With 25 December exactly four months away, Asda has launched a Christmas Savings Card to boost your festive spending - but there are drawbacks to consider.
Christmas can put a strain on your budget, with the Bank of England estimating we typically spend £500 more in December than we would in other months, largely on food, drinks and gifts.
Asda's scheme offers shoppers a way to spread the cost of Christmas by putting away a little on their Christmas Savings Card each time they visit a store. This year, the supermarket is paying its biggest ever bonus of 5.4%, more than three times the rate on the best easy-access savings account (1.5% AER).
Here we take a closer look at how much you can earn through the scheme, how it compares with savings, and the risks to consider before jumping in.
The Asda Christmas Savings Card offers a bonus depending on how much you manage to save by 5pm on 17 November 2019.
The table below shows how much of a bonus you could secure when saving between £30 and £280.
The maximum you can save on the card is £485. However, you only need to put away £280 to earn the top bonus of £15, which is effectively a 5.4% boost to your balance.
The bonus will be applied to your card by 18 November 2019 and you'll be able to spend the money in-store or online at Asda.com or George.com.
The balance will stay valid for two years from your last transaction.
You can pick up a Christmas saver card in Asda stores and top up the account at a customer service desk or at the till or self-service checkout.
Asda isn't the only supermarket offering a way to build up a pot of money for the festive season.
Tesco offers Clubcard members the chance to earn up to £12 - or 6% - on the cash they put away with its Christmas Saver scheme. Shoppers can add money to their account in-store, at a customer service desk or at the till by 15 October. The vouchers are valid for two years.

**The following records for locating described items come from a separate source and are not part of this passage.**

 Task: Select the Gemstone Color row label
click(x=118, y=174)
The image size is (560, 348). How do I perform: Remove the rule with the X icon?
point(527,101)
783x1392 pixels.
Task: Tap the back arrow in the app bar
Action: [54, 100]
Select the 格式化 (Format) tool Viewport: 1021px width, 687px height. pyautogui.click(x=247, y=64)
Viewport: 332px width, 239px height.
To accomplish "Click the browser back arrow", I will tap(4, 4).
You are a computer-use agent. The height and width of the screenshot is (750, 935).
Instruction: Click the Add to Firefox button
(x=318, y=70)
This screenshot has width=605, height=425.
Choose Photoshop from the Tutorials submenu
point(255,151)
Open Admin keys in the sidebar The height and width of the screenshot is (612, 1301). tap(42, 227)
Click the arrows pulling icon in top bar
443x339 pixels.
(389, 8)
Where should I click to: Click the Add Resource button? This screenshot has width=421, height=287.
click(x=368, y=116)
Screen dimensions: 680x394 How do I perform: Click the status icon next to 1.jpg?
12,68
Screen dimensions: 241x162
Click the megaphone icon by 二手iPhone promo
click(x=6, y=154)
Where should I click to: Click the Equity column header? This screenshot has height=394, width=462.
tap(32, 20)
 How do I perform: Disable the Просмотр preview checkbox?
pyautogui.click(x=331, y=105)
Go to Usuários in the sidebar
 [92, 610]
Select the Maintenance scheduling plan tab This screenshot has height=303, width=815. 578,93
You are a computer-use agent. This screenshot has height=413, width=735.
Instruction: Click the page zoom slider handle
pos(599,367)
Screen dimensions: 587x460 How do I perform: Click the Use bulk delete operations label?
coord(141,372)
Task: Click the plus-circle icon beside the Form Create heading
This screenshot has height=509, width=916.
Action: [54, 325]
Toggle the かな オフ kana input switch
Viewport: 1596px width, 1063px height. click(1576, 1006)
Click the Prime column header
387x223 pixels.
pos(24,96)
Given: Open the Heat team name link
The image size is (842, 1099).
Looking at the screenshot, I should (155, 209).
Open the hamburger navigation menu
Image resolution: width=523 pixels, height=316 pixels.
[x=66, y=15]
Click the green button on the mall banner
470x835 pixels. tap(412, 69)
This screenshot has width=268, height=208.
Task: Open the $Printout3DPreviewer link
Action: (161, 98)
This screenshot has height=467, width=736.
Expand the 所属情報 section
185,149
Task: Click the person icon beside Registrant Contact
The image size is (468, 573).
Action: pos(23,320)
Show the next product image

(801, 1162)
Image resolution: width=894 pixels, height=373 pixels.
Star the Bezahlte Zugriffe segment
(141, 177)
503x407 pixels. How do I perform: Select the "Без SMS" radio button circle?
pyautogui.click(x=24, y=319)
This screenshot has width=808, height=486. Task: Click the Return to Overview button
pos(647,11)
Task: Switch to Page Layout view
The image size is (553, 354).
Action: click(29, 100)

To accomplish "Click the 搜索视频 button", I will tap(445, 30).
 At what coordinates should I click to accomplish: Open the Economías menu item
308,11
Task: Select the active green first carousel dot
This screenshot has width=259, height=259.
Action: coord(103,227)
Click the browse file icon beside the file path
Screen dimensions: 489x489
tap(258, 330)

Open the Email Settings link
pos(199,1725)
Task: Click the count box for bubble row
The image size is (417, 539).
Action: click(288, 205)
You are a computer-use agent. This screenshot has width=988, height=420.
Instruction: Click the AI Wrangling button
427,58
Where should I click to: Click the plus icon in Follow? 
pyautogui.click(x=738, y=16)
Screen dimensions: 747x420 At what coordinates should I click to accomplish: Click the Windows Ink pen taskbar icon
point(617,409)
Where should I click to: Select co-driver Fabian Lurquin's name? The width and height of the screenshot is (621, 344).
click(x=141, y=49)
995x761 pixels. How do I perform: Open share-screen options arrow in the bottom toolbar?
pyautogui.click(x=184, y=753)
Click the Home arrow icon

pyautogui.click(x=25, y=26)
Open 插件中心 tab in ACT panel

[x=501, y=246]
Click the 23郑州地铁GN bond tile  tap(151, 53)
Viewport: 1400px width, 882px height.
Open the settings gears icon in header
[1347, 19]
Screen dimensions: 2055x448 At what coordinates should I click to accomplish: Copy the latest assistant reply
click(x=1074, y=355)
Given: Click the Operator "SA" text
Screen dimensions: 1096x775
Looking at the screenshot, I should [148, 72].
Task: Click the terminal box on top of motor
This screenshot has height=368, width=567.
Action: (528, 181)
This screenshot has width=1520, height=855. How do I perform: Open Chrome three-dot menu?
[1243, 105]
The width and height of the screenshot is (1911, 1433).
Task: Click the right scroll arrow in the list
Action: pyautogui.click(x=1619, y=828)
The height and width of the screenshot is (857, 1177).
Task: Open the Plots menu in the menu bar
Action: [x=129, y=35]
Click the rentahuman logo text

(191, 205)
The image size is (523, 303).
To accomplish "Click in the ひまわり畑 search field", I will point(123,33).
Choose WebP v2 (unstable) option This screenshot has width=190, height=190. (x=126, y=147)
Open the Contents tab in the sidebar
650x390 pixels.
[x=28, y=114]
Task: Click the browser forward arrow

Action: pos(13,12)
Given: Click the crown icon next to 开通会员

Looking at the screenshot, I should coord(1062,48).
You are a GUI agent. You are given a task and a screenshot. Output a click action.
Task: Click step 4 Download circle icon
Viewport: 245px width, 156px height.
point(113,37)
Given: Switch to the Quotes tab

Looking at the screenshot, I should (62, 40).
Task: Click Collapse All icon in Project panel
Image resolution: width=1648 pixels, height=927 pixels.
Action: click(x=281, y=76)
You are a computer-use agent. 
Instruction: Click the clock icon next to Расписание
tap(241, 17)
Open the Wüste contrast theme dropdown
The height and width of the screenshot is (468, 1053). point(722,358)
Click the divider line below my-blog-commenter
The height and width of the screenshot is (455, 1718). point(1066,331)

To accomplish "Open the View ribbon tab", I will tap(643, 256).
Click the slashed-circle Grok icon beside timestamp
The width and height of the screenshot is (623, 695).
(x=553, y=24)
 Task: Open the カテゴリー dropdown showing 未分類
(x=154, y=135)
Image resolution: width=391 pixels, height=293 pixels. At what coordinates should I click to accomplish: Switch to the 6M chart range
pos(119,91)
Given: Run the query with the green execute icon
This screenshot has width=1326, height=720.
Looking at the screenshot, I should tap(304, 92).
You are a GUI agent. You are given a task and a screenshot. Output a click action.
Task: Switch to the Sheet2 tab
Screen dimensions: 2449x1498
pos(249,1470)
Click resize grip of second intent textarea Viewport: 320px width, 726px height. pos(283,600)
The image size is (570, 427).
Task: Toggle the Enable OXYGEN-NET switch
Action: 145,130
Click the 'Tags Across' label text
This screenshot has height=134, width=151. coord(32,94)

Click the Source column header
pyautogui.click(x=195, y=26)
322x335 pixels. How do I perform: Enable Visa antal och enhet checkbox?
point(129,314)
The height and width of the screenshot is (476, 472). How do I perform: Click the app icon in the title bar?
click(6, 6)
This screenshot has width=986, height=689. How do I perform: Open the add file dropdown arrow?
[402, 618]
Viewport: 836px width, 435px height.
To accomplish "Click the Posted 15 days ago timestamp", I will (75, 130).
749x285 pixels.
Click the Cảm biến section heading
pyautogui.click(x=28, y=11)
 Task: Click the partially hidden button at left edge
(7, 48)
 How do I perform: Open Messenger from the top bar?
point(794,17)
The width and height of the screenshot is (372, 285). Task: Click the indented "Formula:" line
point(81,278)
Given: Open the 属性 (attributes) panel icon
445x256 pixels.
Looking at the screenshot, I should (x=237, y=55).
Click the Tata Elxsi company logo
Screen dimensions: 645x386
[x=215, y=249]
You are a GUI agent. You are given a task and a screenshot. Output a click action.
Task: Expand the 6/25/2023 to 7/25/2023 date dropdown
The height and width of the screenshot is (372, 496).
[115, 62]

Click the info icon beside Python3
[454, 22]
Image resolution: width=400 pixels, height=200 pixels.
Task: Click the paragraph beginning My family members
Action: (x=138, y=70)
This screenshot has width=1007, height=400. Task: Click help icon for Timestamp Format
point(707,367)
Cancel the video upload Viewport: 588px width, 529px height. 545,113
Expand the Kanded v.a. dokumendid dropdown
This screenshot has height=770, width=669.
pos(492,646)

Morrisons offers a Christmas Saver scheme to its More loyalty scheme customers.It allows shoppers to buy £1 digital stamps throughout the year, with the deadline for building up a Christmas pot falling on 30 October. The vouchers can then be spent between 6 November and 31 December.
Iceland and the Co-op offer savings schemes that aren't tied to Christmas.
With the Iceland Bonus Card you can get £1 for every £20 you save, equivalent to a 5% bonus. The £1 bonus is applied within 48 hours after you hit each £20 threshold.
The Co-op offers a paper savings stamp card, where you can buy 48 stamps worth £1 that can be used throughout the year. During December, you'll get a £2 bonus on each completed book, equal to a 4% bonus.
Supermarket savings can help you build up a reserve of money to ease the burden of Christmas, but there are drawbacks.
The biggest one is that the money you save with these schemes is not protected by the Financial Services Compensation Scheme (FSCS).
This means that if Asda or the other supermarkets go bust, you would lose the money you have squirrelled away. While this sounds unlikely, it has happened before.
In 2006, Christmas savings club Farepak went under, leaving 100,000 customers who had saved an average of £400 with nothing.
The other drawback of saving with a supermarket scheme is that you must spend the money at that retailer, preventing you from shopping around for a better deal.
Saving for Christmas throughout the year is a great idea, but you don't have to do it via a supermarket.
A regular savings account allows you to set aside money each month, with some of the best deals paying 5% AER.
With a savings account or bank account, your money is protected by the FSCS. This guarantees that you'll be protected for deposits up to £85,000 in the event that the provider goes under.
With four paycheques until December, time is running out to set aside the money you need.